Вторым курсом, «Миросозерцание и характер», Ильин открывал нам выход из мрака — знакомил с анализом духовной жизни человека, вылившимся у подвижников древнего христианства в четкую систему, называемую аскетикой. Уже в те годы пятитомное собрание их творений «Добротолюбие» стало библиографической редкостью, и в поисках этих книг я отправилась однажды в Лавку писателей, помещавшуюся на углу все той же Б. Никитской улицы и Тверского бульвара. Существовала она, по-видимому, на кооперативных началах, и торговали в ней сами писатели.
Покупатели неторопливо перебирали книги, выложенные им для свободного выбора на прилавок и выставленные на полках. Два продавца, не обращая на покупателей внимания, вели между собой разговор. Один из них поразил меня своей наружностью.
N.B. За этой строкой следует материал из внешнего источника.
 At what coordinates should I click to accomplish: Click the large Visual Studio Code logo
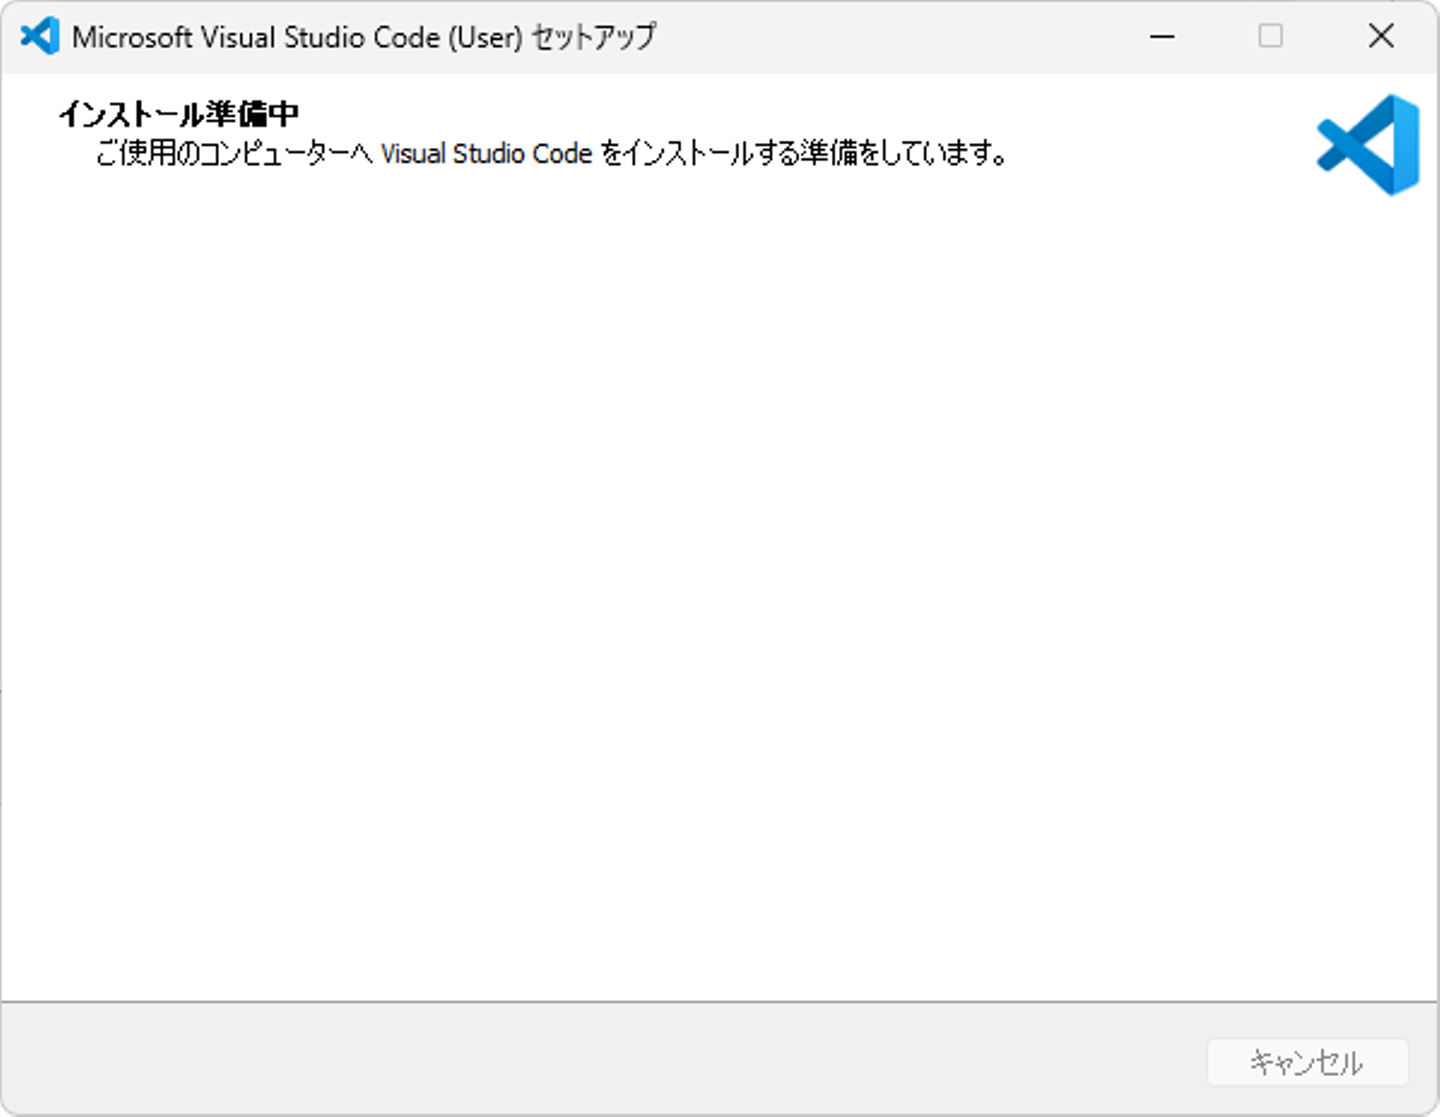[1368, 145]
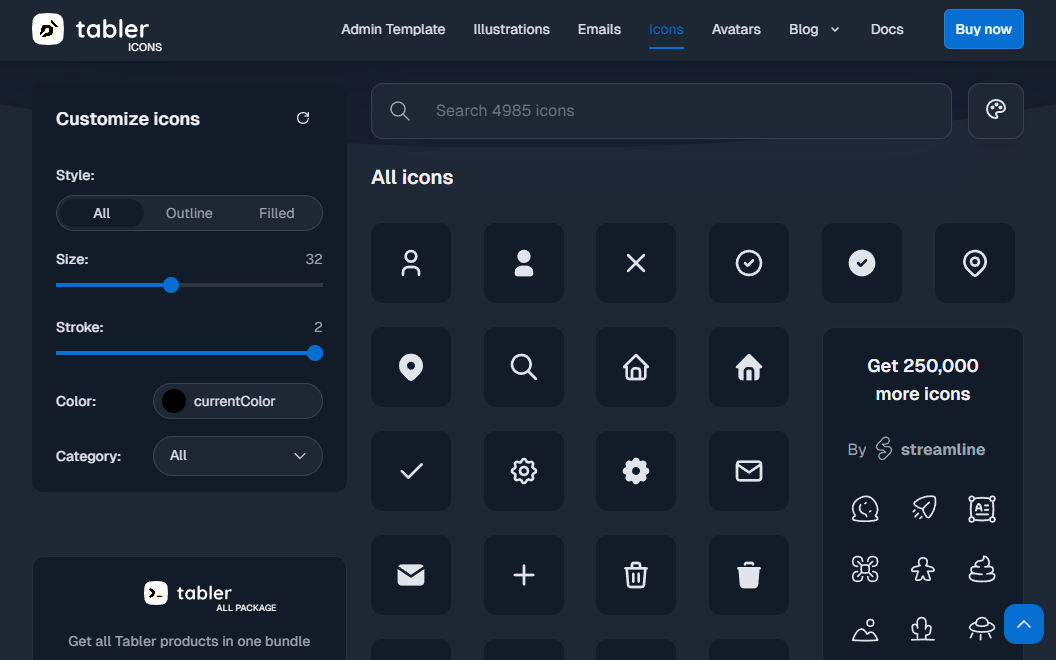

В лице его душевная мягкость соединялась с мыслительной напряженностью, переходящей, казалось, уже в чрезмерность, в болезненность. Казалось так потому, что время от времени лицо это прорезывал и уродливо искажал резкий нервный тик, сопровождавшийся подергиванием руки. Конвульсивное движение прерывало на какие-то секунды речь и могло бы вызвать у слушателя даже отталкивание, если бы не подкупающая мягкость и спокойствие на лице этого человека.
Передо мной был известный уже в то время русской читающей публике, а теперь всемирно известный философ-публицист Николай Александрович Бердяев. Он был, как и Сергей Николаевич Булгаков, некогда марксистом, прошел затем длинный путь, пока, наконец, не стал идеалистом и религиозным мыслителем. Как мы убедились впоследствии, болезнь не помешала ему быть прекрасным лектором и до глубокой старости сохранить не изменявшую ему работоспособность.
Тогда я не знала еще в лицо Бердяева. Я подождала, пока кончится спор, занимавший двух продавцов, и спросила у Бердяева, нет ли в лавке «Добротолюбия». Бердяев глубоко вгляделся в меня темными внимательными глазами, вышел из-за прилавка, стал расспрашивать, и я рассказала, почему ищу эти книги.